Task requirements :: Reproduce without change the lines below, starting with the line that contains "Task: Select Create" and ending with the line that contains "Action: coord(57,394)", both included.

Data ::
·····
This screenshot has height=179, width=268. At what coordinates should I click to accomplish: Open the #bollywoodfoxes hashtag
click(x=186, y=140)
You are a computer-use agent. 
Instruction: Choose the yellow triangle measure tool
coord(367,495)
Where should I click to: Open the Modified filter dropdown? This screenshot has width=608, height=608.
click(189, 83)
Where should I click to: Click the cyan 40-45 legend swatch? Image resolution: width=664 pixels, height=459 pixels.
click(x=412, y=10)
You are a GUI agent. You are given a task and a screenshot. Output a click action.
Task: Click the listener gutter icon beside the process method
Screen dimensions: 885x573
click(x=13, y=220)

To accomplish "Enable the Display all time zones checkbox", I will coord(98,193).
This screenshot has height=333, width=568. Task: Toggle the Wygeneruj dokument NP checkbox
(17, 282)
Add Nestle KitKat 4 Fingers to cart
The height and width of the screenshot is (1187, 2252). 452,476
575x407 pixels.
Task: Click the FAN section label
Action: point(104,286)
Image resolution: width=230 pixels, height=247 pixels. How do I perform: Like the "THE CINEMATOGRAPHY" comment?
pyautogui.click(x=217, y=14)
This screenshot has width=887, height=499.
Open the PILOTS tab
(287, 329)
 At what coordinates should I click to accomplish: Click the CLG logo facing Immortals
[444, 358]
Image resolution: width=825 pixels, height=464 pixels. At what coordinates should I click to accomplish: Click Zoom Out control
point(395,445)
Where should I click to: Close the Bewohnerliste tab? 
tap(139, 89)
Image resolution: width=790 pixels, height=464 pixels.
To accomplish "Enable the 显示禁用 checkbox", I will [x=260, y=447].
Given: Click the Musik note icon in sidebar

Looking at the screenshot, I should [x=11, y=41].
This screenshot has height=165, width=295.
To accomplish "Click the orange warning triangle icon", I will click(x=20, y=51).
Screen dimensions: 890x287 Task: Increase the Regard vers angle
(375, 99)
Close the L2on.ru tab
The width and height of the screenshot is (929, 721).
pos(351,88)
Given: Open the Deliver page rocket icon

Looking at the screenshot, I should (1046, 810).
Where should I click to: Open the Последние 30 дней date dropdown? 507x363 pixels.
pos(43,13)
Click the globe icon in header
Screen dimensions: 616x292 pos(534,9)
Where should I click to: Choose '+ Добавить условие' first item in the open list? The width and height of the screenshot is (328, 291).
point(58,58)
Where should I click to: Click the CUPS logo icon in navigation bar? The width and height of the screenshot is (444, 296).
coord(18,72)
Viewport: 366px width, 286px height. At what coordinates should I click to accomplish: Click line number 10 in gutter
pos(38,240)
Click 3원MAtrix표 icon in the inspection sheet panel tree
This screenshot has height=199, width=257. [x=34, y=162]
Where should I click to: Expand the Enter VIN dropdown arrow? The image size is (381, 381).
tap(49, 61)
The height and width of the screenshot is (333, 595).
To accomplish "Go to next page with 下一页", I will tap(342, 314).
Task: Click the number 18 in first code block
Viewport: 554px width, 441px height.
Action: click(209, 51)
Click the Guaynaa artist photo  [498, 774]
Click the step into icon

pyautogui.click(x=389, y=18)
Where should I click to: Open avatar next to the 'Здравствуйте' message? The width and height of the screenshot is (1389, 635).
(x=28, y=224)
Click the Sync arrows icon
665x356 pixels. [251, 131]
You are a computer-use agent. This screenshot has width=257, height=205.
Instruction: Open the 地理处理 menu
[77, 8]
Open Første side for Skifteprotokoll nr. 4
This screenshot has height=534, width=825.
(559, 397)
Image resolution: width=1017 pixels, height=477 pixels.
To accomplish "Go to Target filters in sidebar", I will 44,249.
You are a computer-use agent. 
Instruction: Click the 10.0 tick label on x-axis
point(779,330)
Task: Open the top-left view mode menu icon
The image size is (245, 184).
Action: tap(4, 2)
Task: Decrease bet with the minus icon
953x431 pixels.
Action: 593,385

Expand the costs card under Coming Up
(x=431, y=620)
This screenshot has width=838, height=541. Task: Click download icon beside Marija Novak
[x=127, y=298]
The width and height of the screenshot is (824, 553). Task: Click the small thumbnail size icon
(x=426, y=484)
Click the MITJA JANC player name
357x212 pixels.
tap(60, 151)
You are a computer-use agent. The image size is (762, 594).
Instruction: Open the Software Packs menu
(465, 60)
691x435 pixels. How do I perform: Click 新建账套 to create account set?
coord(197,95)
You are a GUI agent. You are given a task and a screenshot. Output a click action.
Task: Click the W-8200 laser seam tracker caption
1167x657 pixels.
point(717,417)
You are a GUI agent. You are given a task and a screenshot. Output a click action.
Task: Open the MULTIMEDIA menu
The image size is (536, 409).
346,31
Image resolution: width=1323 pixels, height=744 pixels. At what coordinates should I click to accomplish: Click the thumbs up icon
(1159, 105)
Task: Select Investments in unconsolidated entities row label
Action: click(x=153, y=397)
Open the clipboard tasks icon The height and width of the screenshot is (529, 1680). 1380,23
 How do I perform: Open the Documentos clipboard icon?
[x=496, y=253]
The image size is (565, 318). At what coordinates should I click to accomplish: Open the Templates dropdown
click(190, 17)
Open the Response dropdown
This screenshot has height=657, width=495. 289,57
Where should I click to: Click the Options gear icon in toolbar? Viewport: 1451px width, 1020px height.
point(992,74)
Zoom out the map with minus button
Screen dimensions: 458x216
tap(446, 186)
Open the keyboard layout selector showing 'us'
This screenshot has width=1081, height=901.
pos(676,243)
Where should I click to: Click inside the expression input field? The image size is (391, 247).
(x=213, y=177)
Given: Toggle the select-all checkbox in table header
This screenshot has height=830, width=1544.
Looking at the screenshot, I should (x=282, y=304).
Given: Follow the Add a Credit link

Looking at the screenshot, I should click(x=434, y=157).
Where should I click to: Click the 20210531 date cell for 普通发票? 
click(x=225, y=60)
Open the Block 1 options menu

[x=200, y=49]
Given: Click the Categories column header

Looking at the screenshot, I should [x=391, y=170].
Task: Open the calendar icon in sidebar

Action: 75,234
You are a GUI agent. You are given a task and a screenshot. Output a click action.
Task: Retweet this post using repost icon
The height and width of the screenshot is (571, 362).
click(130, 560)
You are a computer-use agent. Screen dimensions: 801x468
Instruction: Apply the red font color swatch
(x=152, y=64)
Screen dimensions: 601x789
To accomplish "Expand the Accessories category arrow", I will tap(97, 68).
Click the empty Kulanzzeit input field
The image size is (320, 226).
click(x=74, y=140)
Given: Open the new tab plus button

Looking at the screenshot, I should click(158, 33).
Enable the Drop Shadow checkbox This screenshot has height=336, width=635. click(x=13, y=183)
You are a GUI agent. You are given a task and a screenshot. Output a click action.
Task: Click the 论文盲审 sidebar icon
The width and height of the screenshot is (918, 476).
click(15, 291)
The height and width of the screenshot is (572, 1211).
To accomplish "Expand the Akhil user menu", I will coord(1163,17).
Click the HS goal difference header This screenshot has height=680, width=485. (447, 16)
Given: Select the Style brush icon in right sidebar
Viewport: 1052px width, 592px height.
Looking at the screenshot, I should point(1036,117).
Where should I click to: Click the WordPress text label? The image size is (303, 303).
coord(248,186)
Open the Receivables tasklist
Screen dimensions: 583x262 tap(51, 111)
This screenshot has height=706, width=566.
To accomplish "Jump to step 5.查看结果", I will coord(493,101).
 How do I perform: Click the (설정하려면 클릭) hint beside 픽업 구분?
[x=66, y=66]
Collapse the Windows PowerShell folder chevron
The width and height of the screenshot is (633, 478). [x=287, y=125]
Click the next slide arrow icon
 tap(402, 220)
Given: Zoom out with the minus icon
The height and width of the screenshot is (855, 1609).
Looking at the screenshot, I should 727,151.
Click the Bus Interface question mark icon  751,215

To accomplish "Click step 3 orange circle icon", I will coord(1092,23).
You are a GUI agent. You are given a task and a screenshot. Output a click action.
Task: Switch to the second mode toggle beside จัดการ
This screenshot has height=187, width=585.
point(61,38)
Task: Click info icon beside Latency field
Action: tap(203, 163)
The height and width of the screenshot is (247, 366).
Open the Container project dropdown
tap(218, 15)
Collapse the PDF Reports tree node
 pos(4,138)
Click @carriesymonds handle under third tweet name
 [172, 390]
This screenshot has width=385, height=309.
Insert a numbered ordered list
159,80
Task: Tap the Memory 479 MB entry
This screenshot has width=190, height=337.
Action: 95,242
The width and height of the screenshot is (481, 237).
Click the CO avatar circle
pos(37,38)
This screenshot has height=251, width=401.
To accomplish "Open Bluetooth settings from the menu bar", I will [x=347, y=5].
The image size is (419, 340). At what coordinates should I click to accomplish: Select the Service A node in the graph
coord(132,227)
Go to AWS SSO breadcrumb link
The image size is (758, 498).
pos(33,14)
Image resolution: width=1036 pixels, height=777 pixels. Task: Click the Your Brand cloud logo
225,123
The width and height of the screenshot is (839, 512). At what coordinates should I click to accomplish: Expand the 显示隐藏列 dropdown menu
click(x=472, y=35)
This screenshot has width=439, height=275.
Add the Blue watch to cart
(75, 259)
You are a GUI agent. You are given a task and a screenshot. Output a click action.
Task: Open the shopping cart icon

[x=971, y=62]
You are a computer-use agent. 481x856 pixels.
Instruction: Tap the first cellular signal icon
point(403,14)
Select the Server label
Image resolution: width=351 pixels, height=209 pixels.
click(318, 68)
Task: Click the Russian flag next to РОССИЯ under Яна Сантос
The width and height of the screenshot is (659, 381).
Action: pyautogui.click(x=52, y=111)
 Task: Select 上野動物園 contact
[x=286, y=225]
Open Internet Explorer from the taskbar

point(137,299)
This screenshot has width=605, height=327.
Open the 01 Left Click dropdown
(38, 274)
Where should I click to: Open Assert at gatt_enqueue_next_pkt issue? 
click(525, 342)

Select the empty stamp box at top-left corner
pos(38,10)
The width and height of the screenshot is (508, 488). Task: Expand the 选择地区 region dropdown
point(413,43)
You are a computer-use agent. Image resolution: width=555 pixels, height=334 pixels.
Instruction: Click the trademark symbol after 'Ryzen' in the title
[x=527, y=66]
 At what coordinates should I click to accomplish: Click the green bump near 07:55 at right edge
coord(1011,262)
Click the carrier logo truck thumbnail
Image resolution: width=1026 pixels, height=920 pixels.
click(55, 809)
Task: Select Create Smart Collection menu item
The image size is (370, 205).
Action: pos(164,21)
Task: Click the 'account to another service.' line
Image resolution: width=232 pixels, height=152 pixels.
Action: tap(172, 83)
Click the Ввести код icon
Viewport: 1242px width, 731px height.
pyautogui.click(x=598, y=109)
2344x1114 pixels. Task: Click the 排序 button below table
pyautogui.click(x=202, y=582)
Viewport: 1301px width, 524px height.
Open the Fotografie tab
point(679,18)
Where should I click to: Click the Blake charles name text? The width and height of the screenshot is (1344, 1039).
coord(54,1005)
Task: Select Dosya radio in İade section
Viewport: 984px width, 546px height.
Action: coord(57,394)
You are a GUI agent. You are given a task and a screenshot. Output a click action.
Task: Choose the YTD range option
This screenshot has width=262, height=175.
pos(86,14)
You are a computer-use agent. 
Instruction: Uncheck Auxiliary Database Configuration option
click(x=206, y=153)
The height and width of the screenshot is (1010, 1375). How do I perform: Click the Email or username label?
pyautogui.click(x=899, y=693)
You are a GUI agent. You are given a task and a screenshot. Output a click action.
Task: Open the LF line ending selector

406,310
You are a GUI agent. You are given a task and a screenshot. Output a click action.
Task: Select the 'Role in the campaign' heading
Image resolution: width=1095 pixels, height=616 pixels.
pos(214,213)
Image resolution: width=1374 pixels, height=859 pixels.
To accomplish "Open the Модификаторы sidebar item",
·····
Answer in full ::
Task: Select Create Smart Collection menu item
The image size is (370, 205).
Action: pos(164,21)
Task: Click the 'account to another service.' line
Image resolution: width=232 pixels, height=152 pixels.
Action: tap(172, 83)
Click the Ввести код icon
Viewport: 1242px width, 731px height.
pyautogui.click(x=598, y=109)
2344x1114 pixels. Task: Click the 排序 button below table
pyautogui.click(x=202, y=582)
Viewport: 1301px width, 524px height.
Open the Fotografie tab
point(679,18)
Where should I click to: Click the Blake charles name text? The width and height of the screenshot is (1344, 1039).
coord(54,1005)
Task: Select Dosya radio in İade section
Viewport: 984px width, 546px height.
Action: coord(57,394)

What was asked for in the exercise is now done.